_ACTION ITEM_: For every line in the records below that contains the word "using", add one to a count, and report only that count.
------------
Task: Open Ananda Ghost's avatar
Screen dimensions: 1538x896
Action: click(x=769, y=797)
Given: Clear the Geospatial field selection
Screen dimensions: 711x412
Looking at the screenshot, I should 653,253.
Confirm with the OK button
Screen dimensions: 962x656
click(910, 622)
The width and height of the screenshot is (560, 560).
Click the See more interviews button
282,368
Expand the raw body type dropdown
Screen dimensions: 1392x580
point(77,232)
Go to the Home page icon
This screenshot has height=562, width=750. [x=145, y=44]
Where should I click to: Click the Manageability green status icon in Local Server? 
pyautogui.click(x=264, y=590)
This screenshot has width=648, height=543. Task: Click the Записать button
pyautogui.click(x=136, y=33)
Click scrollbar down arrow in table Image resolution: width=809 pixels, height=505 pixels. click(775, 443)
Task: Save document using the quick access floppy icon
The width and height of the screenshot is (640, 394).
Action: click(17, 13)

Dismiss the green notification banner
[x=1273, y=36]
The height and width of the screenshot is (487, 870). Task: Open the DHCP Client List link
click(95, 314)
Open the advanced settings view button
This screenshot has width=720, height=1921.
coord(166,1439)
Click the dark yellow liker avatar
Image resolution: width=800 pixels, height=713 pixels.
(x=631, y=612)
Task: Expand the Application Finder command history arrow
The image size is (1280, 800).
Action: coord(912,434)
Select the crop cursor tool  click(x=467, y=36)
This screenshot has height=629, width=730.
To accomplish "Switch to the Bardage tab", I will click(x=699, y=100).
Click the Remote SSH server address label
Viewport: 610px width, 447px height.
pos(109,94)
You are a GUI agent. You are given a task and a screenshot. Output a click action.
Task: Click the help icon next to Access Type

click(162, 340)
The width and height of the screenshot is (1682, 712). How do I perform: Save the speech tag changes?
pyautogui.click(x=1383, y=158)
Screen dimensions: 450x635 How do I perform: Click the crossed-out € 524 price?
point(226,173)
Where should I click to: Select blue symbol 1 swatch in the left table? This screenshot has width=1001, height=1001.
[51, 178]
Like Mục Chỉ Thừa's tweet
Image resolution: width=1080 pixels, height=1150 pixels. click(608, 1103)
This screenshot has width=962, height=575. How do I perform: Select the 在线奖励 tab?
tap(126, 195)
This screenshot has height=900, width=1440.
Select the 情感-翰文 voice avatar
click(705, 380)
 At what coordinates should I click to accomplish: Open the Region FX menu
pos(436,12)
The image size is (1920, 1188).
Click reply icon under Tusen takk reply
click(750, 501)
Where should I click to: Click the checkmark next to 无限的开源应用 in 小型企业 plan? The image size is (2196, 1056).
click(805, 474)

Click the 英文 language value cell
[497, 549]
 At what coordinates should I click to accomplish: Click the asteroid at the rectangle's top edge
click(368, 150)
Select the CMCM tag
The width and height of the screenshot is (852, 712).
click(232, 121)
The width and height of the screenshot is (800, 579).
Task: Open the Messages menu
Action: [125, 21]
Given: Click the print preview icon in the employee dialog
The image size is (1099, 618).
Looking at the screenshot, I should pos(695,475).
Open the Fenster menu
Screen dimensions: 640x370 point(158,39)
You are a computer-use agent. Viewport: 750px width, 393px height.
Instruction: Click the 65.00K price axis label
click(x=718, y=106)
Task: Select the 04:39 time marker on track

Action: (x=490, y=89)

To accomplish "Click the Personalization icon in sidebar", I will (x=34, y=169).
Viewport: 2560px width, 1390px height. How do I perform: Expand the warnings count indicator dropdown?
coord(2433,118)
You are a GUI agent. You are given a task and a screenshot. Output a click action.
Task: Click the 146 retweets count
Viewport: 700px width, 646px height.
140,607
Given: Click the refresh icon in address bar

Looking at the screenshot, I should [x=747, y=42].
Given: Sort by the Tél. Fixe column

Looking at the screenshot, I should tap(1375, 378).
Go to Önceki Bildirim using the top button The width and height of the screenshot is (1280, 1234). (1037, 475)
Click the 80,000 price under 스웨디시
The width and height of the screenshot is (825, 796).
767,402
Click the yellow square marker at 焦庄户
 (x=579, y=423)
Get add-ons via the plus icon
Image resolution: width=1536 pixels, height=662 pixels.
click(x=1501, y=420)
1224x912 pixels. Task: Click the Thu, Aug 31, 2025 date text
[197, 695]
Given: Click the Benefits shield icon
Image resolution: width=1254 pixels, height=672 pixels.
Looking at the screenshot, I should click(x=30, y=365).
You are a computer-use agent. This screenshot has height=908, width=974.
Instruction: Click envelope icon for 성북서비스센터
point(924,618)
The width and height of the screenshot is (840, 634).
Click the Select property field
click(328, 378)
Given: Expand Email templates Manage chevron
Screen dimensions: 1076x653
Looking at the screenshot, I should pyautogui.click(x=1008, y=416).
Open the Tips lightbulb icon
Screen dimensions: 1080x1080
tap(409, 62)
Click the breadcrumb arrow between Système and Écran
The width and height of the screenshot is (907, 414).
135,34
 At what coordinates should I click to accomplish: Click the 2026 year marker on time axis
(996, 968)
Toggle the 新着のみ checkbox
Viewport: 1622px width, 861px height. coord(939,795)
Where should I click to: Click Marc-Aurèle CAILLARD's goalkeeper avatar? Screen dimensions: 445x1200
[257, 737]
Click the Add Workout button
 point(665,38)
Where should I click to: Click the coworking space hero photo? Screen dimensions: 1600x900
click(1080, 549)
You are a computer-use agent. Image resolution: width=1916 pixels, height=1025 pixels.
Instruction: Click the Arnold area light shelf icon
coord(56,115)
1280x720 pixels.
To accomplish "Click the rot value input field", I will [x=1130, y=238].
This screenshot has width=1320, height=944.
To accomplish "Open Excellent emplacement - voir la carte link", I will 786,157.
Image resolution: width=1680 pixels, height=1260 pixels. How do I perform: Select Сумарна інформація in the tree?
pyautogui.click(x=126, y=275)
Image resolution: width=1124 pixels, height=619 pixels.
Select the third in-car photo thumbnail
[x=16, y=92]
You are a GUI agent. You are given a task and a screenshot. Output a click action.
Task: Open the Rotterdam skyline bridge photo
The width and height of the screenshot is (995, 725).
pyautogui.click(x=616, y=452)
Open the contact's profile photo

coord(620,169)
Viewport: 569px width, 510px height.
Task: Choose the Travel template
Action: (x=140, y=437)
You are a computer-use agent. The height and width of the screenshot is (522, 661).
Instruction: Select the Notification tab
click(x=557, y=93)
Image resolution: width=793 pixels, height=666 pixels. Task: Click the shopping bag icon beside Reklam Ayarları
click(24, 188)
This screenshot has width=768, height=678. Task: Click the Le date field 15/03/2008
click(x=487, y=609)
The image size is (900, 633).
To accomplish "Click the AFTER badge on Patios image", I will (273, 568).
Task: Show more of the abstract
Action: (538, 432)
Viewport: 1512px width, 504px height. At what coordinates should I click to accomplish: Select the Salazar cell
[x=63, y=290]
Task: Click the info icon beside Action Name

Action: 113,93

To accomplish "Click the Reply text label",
------------
_ANSWER BELOW_: 2